“They are wanting higher wages, I suppose?” asked Mr. Hale.
“That is the face of the thing. But the truth is, they want to be masters, and make the masters into slaves on their own ground. They are always trying at it; they always have it in their minds; and every five or six years, there comes a struggle between masters and men. They’ll find themselves mistaken this time, I fancy,—a little out of their reckoning. If they turn out, they mayn’t find it so easy to go in again. I believe, the masters have a thing or two in their heads which will teach the men not to strike again in a hurry, if they try it this time.”
“Does it make the town very rough?” asked Margaret.
“Of course it does. But surely you are not a coward, are you? Milton is not the place for cowards. I have known the time when I have had to thread my way through a crowd of white, angry men, all swearing they would have Makinson’s blood as soon as he ventured to show his nose out of his factory; and he, knowing nothing of it, some one had to go and tell him, or he was a dead man; and it needed to be a woman,—so I went. And when I got in, I could not get out. It was as much as my life was worth. So I went up to the roof, where there were stones piled ready to drop on the heads of the crowd, if they tried to force the factory doors. And I would have lifted those heavy stones, and dropped them with as good an aim as the best man there, but that I fainted with the heat I had gone through. If you live in Milton, you must learn to have a brave heart, Miss Hale.”
“I would do my best,” said Margaret rather pale. “I do not know whether I am brave or not till I am tried; but I am afraid I should be a coward.”

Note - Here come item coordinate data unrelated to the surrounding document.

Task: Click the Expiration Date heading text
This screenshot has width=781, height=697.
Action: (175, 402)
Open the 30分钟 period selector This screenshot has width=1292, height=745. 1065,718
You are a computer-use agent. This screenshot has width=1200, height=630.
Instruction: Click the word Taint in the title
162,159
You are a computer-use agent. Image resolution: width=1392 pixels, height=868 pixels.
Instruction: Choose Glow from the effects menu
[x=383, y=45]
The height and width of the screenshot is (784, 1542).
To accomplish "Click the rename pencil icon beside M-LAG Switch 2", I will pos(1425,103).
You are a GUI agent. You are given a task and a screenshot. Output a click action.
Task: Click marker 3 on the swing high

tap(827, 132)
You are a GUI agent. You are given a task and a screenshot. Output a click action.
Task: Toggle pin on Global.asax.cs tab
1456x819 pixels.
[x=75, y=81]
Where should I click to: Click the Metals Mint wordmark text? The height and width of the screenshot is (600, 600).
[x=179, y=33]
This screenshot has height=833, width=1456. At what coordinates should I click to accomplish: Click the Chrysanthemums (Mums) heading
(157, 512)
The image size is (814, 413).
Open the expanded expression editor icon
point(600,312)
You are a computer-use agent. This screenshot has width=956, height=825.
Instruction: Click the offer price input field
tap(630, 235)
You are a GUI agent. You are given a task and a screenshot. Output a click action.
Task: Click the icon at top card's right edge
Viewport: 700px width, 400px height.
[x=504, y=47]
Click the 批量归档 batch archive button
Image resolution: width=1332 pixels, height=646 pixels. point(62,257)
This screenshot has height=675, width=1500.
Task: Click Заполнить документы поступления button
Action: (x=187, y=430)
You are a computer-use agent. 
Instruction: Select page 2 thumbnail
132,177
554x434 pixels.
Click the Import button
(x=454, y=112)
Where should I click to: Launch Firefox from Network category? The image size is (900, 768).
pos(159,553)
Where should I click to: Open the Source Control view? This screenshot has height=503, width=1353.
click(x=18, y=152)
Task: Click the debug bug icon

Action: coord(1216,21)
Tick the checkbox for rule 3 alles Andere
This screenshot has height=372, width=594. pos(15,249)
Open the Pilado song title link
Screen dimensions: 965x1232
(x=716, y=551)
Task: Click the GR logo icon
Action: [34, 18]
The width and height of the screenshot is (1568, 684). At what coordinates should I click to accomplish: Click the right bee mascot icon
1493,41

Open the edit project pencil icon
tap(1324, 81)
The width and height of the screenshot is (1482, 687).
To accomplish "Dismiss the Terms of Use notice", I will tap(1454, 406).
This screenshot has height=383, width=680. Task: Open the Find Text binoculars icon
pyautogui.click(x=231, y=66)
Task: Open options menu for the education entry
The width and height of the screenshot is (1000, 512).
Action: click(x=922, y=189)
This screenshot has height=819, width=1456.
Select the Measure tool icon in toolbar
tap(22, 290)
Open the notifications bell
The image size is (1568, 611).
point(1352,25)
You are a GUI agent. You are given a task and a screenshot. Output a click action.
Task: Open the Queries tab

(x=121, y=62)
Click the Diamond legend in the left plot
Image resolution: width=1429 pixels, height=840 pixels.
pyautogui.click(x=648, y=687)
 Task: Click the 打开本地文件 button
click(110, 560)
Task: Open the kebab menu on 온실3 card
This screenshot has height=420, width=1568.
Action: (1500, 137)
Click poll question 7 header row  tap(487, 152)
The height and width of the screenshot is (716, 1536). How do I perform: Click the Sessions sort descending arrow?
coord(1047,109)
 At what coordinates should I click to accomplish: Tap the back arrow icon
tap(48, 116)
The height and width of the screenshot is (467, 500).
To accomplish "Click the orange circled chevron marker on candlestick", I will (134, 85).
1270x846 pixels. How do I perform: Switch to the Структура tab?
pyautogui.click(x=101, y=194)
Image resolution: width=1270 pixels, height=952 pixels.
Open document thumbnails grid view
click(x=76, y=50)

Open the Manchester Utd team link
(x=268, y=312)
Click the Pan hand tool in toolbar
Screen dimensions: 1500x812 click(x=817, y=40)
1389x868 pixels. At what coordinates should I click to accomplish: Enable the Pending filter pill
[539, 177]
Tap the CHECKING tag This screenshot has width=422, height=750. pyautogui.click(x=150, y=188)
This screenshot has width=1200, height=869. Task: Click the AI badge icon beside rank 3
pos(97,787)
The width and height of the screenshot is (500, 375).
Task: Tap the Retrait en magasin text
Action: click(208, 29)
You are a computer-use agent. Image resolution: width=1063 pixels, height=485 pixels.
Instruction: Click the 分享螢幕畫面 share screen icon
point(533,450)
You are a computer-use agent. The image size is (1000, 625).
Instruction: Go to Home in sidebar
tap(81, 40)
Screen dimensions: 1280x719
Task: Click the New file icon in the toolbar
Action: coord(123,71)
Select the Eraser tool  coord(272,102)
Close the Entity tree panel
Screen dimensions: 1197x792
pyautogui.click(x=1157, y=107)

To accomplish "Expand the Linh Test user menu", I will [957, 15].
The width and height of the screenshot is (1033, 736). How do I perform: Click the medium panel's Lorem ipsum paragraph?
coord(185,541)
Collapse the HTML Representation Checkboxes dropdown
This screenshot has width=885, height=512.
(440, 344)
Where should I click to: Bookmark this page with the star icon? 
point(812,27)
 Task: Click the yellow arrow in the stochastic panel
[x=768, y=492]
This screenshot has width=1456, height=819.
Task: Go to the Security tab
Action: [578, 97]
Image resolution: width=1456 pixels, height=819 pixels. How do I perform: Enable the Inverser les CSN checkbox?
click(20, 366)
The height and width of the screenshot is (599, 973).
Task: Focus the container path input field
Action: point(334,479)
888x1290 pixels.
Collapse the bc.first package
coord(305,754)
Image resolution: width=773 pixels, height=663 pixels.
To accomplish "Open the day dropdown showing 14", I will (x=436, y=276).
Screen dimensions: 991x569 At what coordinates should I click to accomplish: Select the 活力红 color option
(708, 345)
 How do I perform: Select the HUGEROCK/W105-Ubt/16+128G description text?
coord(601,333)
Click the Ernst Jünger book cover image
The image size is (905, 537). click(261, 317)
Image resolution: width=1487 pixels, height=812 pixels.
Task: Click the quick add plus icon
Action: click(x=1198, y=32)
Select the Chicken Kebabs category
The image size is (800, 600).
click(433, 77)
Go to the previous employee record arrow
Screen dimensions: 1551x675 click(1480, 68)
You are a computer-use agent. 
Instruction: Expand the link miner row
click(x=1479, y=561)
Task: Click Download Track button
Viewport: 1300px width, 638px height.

“South country people are often frightened by what our Darkshire men and women only call living and struggling. But when you’ve been ten years among a people who are always owing their betters a grudge, and only waiting for an opportunity to pay it off, you’ll know whether you are a coward or not, take my word for it.”
Mr. Thornton came that evening to Mr. Hale’s. He was shown up into the drawing-room, where Mr. Hale was reading aloud to his wife and daughter.
“I am come partly to bring you a note from my mother, and partly to apologise for not keeping to my time yesterday. The note contains the address you asked for; Dr. Donaldson.”
“Thank you!” said Margaret, hastily, holding out her hand to take the note, for she did not wish her mother to hear that they had been making any inquiry about a doctor. She was pleased that Mr. Thornton seemed immediately to understand her feeling; he gave her the note without another word of explanation.
Mr. Hale began to talk about the strike. Mr. Thornton’s face assumed a likeness to his mother’s worst expression, which immediately repelled the watching Margaret.